We regularly have potluck lunches (“pitch-ins”) at work to celebrate birthdays, holidays, etc. Personally, I would rather skip the pitch-in and bring my own lunch, but I play nice and bring in a thoughtful contribution. Today I made a crockpot full of meatballs.
The reactions and contributions of my co-workers astound me.
Coworker 1: “I’ll bring a bag of chips. I can’t afford to buy a dish that feeds 12 people. Do you know how much that costs??”
Backstory: He’s mid-20’s, married, and he and the wife still live with his parents. He makes between $30-$40K. He complains about being “poor” but buys every video game & computer game that catches his limited attention for 5 seconds. He goes to the movies at least once a week.
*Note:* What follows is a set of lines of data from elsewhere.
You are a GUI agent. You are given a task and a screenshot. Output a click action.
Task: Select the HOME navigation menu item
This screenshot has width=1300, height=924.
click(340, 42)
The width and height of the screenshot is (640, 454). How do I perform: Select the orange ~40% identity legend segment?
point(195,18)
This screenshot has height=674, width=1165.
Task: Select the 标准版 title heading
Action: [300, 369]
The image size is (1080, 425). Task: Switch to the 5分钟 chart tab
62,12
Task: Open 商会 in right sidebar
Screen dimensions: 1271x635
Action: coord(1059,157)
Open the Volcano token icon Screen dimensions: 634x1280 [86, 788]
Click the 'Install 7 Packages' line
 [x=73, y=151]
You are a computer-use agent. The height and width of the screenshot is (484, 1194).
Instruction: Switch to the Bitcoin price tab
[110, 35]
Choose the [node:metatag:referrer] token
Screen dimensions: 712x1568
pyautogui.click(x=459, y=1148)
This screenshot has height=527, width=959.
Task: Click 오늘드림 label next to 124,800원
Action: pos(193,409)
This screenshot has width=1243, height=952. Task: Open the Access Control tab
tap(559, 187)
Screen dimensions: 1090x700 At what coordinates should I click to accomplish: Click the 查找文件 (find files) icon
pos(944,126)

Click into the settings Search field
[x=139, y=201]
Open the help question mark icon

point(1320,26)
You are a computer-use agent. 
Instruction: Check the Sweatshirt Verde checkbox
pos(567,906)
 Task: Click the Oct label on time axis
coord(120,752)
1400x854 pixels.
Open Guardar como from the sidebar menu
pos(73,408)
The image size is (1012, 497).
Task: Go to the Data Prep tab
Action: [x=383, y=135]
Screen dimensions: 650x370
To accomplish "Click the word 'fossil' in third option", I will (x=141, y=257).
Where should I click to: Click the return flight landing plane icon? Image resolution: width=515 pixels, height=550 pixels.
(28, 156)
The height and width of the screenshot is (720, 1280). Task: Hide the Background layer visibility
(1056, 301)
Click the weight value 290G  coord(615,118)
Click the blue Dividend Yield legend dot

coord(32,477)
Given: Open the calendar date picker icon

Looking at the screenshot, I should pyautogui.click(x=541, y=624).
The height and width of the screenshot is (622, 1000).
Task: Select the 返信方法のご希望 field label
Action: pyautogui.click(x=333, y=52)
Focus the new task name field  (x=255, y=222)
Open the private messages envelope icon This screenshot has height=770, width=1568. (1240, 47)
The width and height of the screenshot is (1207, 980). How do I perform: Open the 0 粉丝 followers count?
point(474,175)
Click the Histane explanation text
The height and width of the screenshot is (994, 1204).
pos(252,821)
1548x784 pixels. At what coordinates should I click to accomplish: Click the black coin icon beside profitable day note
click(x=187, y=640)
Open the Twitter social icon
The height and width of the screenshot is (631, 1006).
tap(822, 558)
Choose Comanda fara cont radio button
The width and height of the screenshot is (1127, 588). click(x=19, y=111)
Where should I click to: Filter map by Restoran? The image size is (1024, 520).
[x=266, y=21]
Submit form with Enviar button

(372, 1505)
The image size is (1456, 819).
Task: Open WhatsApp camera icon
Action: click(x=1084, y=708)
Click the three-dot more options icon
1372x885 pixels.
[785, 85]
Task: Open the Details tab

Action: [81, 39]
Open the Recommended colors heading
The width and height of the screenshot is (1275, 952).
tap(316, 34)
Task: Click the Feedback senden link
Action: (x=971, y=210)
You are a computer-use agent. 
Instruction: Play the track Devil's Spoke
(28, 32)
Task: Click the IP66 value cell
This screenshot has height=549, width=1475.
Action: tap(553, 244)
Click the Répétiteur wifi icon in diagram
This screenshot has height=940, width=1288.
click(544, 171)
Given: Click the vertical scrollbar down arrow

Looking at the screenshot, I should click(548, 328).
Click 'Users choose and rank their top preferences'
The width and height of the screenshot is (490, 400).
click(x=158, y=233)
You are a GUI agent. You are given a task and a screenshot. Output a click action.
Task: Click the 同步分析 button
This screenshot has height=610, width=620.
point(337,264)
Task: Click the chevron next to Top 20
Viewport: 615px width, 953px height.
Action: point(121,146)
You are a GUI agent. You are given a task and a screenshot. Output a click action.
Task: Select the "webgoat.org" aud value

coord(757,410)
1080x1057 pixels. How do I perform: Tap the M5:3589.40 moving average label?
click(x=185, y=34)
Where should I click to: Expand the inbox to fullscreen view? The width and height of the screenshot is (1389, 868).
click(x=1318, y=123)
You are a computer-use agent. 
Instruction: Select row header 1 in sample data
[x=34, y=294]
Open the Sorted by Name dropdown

He gets fast food every day.
Last time we asked him to bring some veggies. Easy, right? Instead of cutting up some vegetables he BOUGHT a $20 pre-cut veggie tray with mostly withered vegetables that no one would eat.
Coworker 2: “I can’t afford to contribute. You know I don’t get paid enough!”
Backstory: late 30’s, divorced, lives with a roommate, makes $30-$40K. I know she manages to afford a weekly spray tan. She also gets a bi-weekly mani/pedi. She shops often. She’s always dressed to the nines and has a mammoth size collection of clip in hair extensions to compliment any look. Fast food every day. And I’m sure I would cringe if I ever saw her cigarette budget.
Neither co-worker contributed today but they have no problem eating everyone else's contribution!
Oh geez.
I used to organize potlucks at my old company. We'd do them for holidays. We had 30 people, and a variety of workers...mostly PhDs in their late 20's to 40's, but some engineers and some techs.
One friend was in her 40s and Chinese. Each year, she and her husband and daughter would make homemade potstickers. Then my Mexican friend would bring tamales or enchiladas (that his mom made).
I told the single guys to bring chips, soda, cookies, or ice cream.
One year, my other single friend (early 30's) - well, she went to Costco, bought a bag of meatballs, bought sauce, and put it all in a crockpot in the morning. My Chinese friend, who had spent 3 hours making potstickers...well, that was the last time she made potstickers for the potluck.
At my current company, I threw a potluck summer picnic because we went years without one (then the company laid off 5/6 of my people two weeks later). We used to have a large night shift, and they ate together all the time. They kept acquiring kitchen tools - toaster oven, electric skillet, rice cooker, crockpot, George Foreman...
People eating and not contributing would also tick me off.